9/14/2009 8:00:00 PM
One must be very careful when using raw numbers to handicap football, as it is common for teams to accumulate better stats vs. weak opponents. Thus, stats need to be adjusted.
Handicapping football using raw numbers is very dangerous, as these numbers do not take into consideration the opponents each team played.
The disparity is even more explicit in college sports, but it is colossal in professional sports handicapping as well. Rankings are just that, teams are ranked in specific categories first to last. Ratings have teams “rated” in various categories comparative to a mean number.
For example, let’s say Clemson is playing Maryland in football. Clemson runs for 252.4 (raw number) yards per game to rank (rankings of course) No. 7 in the country. Maryland as an illustration averages 239.8 to rank 18th. According to those “rankings” and “raw numbers” Clemson has a better rushing offense.
However rankings and raw numbers don’t scratch the surface. Conversely a rating would say the cumulative average of Clemson’s previous opponents’ defense allows 232.2 rushing yards per game. That would mean Clemson rushes for 20.2 more yards per game than their opponents normally allow (+20.2).
If Maryland’s cumulative foes allow only 197.8 that would put them at (+40.2). The inferior raw numbers make it look like Clemson is the better run offense by 12.6, but in the much more telling ratings, it’s actually Maryland by 20 yards per game.
So again, using the hypotheticals, here is a comparison (all illustrative rushing totals). The “advantage” numbers are ALL CAPS:
Raw numbers: CLEMSON 252.4; Maryland 239.8
Rankings: CLEMSON No. 7; Maryland No. 18
Ratings: Clemson +20.2; MARYLAND +40.2
Furthermore rating both offenses and defenses is most accurate using yards per play, yards per pass and yards per rush. These are much more telling as to whether teams outplay or underplay their stats. In short, games in which the proverbial “they have dominated them everywhere but on the scoreboard” are priceless to the handicapper.
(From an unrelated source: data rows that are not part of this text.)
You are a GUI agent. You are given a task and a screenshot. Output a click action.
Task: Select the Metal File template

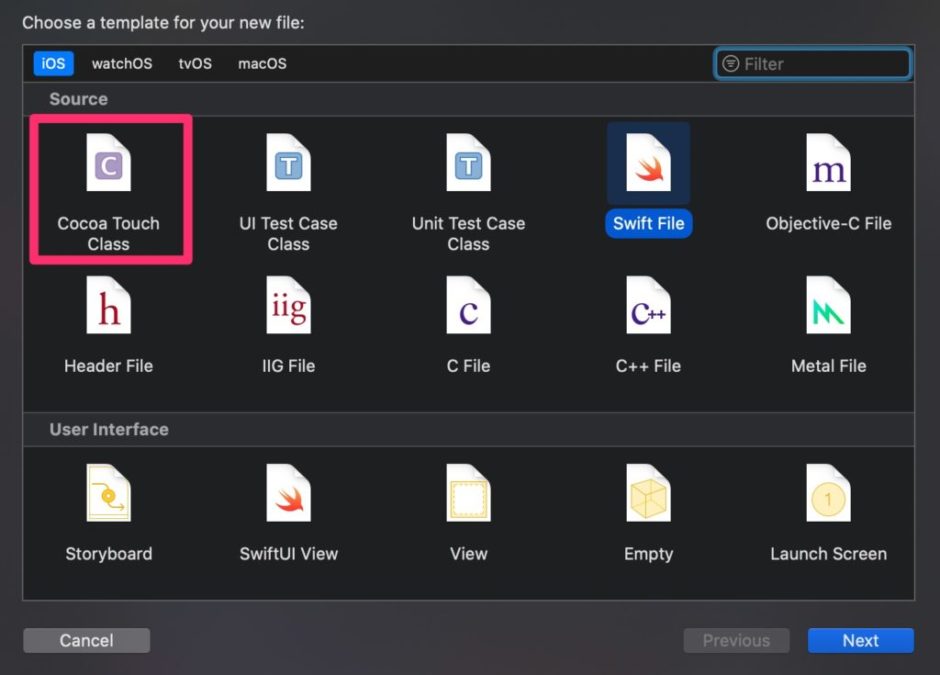(828, 308)
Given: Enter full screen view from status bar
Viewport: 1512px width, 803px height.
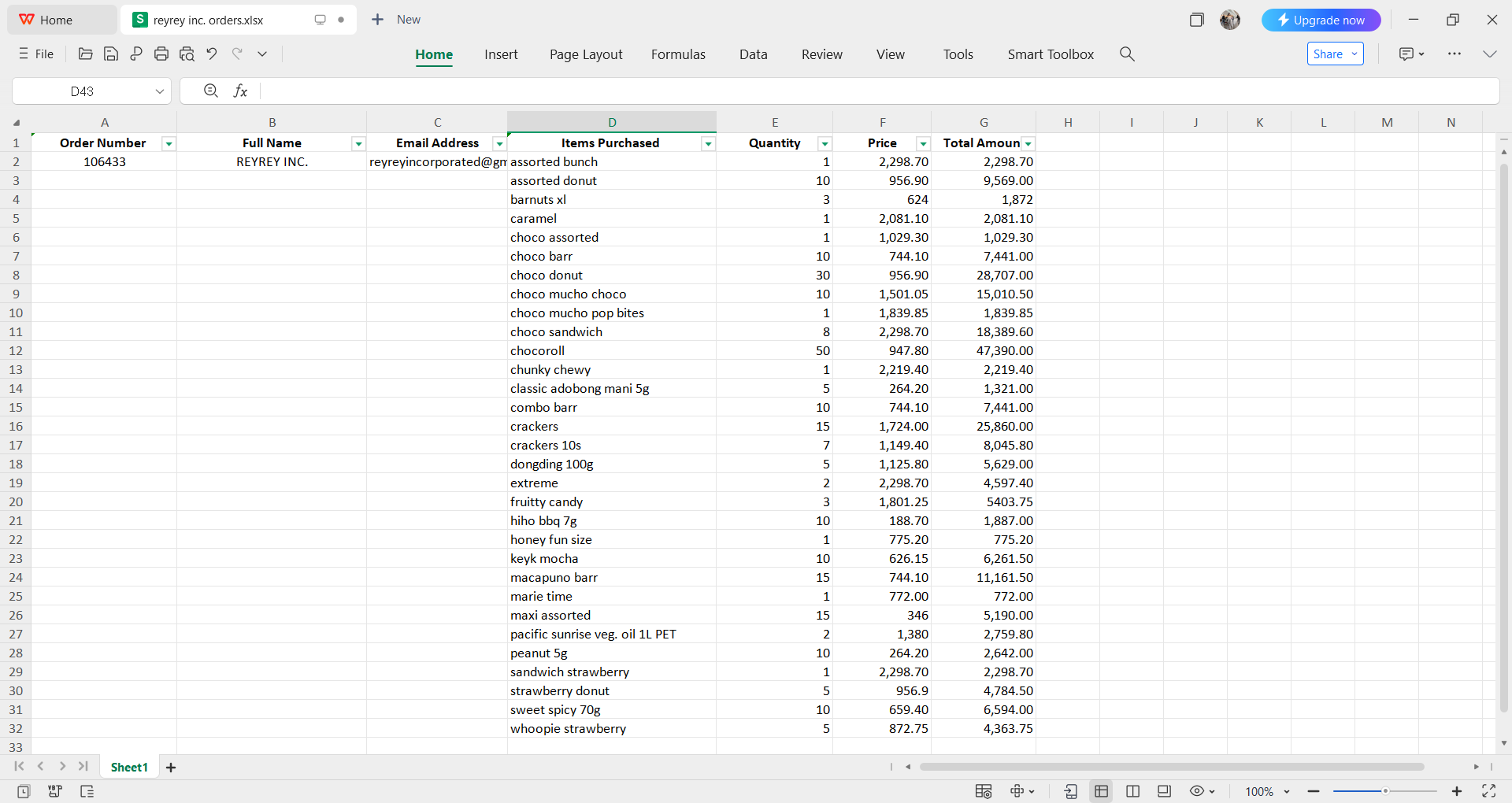Looking at the screenshot, I should tap(1488, 791).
The more deceptive a won/loss record is, the more opportunity.
Team stats in those categories are a much greater precursor of future performance than points per game.
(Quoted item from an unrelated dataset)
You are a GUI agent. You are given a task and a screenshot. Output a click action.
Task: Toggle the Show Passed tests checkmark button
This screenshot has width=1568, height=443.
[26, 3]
Maybe Maryland runs the ball 16 more times per game than Clemson. Yards per rush puts the raw numbers into better perspective, but yards per rush relative to the cumulative average of their opponents makes the stats rise to the level of truthful for handicapping excellence.
In basketball, shooting percentages offensively and defensively are more accurate than points per game. This is true in no small part do to the fact that half court teams will have lower scoring games than up-tempo. This is in no way to imply that ratings under this circumstance are flawless. Slow down teams will both get fewer easy baskets and give up fewer, but in also weighing points per game, the flaws of each statistic can cancel out some of the deficiencies of the other.
In short, ratings put raw numbers into perspective much more so than rankings. By no means whatsoever do we disregard rankings, but the square player is shockingly oblivious to the value of the more judicious numbers.
Yet again we must emphasize mere statistics are only part of the equation. But only a small percentage of handicappers are acute enough to use more precise ratings rather than the not to be trusted rankings.
Everything though we said about the strength and weaknesses of power ratings applies here. The learned player must make adjustments for injuries both for a team and that of their previous opponents.
Statistics can be used and statistics can be abused. But knowing the right valuations to use is just as important as knowing how to adapt them.